NFA/CFTC exemption question

Discussion in 'Professional Trading' started by Epic, Apr 15, 2011.

  1. If an advisory service of any kind were promoting itself as a trade-along operation for others to follow with intent to profit, then that falls under the CTA ruling umbrella. Most signal advisory attempts try to fit within the educational = entertainment exemption with mandated CFTC disclaimers in place.

    imo a signal service = trade-along advisory is realistically impossible to succeed with. No individuals can or will blindly follow someone else' trade signals and execute profitably over time.

    It has never been done and will never be done purely from a human nature aspect. But for those who seriously attempt to make that work, they are advising others on specific trade recommendations, which in turn mandates CTA status and full compliance.
    #31     Apr 17, 2011
  2. Epic


    I think you are misinterpreting me. I'm not starting a fund. Not even sure that I would be interested in it. So it isn't like I'm not interested in others experiences. I most certainly am interested. But nobody here is sharing their actual experiences.

    You are telling me that I am technically correct in my readings of the regs, but then implying that there are some unwritten rules that apply in real life. I doubt that is the case. A person cannot lose a lawsuit on the grounds that they didn't follow an unwritten law.

    So if you are implying that you have personal experience with actual situations in which a manager was punished for following only the minimum requirements, then I would love to hear them. I'm not advocating a complete avoidance of professional help. Quite the contrary, this thread was started specifically because the information from several different professionals was incorrect.

    So the point is, if the CFTC, NFA, and SEC specifically state that a certain document is not necessary, then you are not at all liable for not providing it. If you are going to claim the contrary then the burden of proof is on you. And I can't just trust that it is so because your lawyer said so.
    #32     Apr 17, 2011
  3. Find a qualified lawyer who says that your investors can’t sue you and win when those investors write their checks directly to you so you can do anything with the money, then pool it together, without you providing any disclosure documents, subscription or operating agreements, then you can make that silly statement.
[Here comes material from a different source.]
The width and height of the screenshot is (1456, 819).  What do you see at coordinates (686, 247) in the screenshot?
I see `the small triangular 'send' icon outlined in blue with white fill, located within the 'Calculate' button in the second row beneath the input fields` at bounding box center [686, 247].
    Having worked with thousands of traders, and having been an executive at a hedge fund I am very familiar with how investors act in a variety of circumstances, and how no trader is perfect. At some point something will happen to not make the investor happy and if everything was not laid out in proper legal form then you will be in trouble. If your only investors are your family and friends who you know will never sue you, then you just risk them not liking or trusting you anymore.

    But like I said, go ahead and do it, then you will see. The fact that you think following the basics of a CFTC exemption somehow creates a magic shield from your investors coming after you is ludicrously naïve.

    So far you have said that people can live on the equivalent of $20k per year (what someone can make managing 400k), and that investors are magically barred from suing you because you fall under a certain exemption. This is me throwing up my hands and shaking my head in resignation; come back and start a thread on how it goes if you ever do it. By the way, any 6 year old can read the exemptions and know that the 400k limit is for contributions not for eventual AUM, so I would suggest you list the names of the people who told you that so we can all know to avoid them.
    #33     Apr 17, 2011
  4. Epic


    Wow, can't figure out why you are getting all worked up.

    First, I never said investors could write checks to me and I could do anything with the money. That is a straw man and you know it is. I claimed that if a person follows the requirements of the CFTC, NFA, and SEC then they are doing what is required. Are you claiming that managers are held accountable for additional requirements? If so, can you please provide reference?

    Second, I clearly stated that I'm not advocating avoidance of proper professionals, but you seem to think that I am. Obviously a manager should still ensure that the entity is setup correctly and take seriously all the regulatory requirements.

    I also never said that someone could live off 20K annual. Again that is just a straw man. I simply said that the statement,"nobody can live off 2/20 from 400K" is debatable. But instead said that most people cannot. Which I believe is a much more accurate statement.

    As for your last statement, where should I start? The first three responses to the thread stated that I was wrong for thinking it was referring to contributions and not AUM. As Nazzdac referenced, the company Miramarresearch that specializes in setting up these structures also supports that view. So your assertion that a 6yo can understand it, might be an incorrect assumption.

    But I'm still wondering why you are so worked up as to feel the need to throw out so much condescension?!? :confused:
    #34     Apr 18, 2011
  5. RDPoS


    Just when this was getting good, everyone took their ball and went home. How about an update?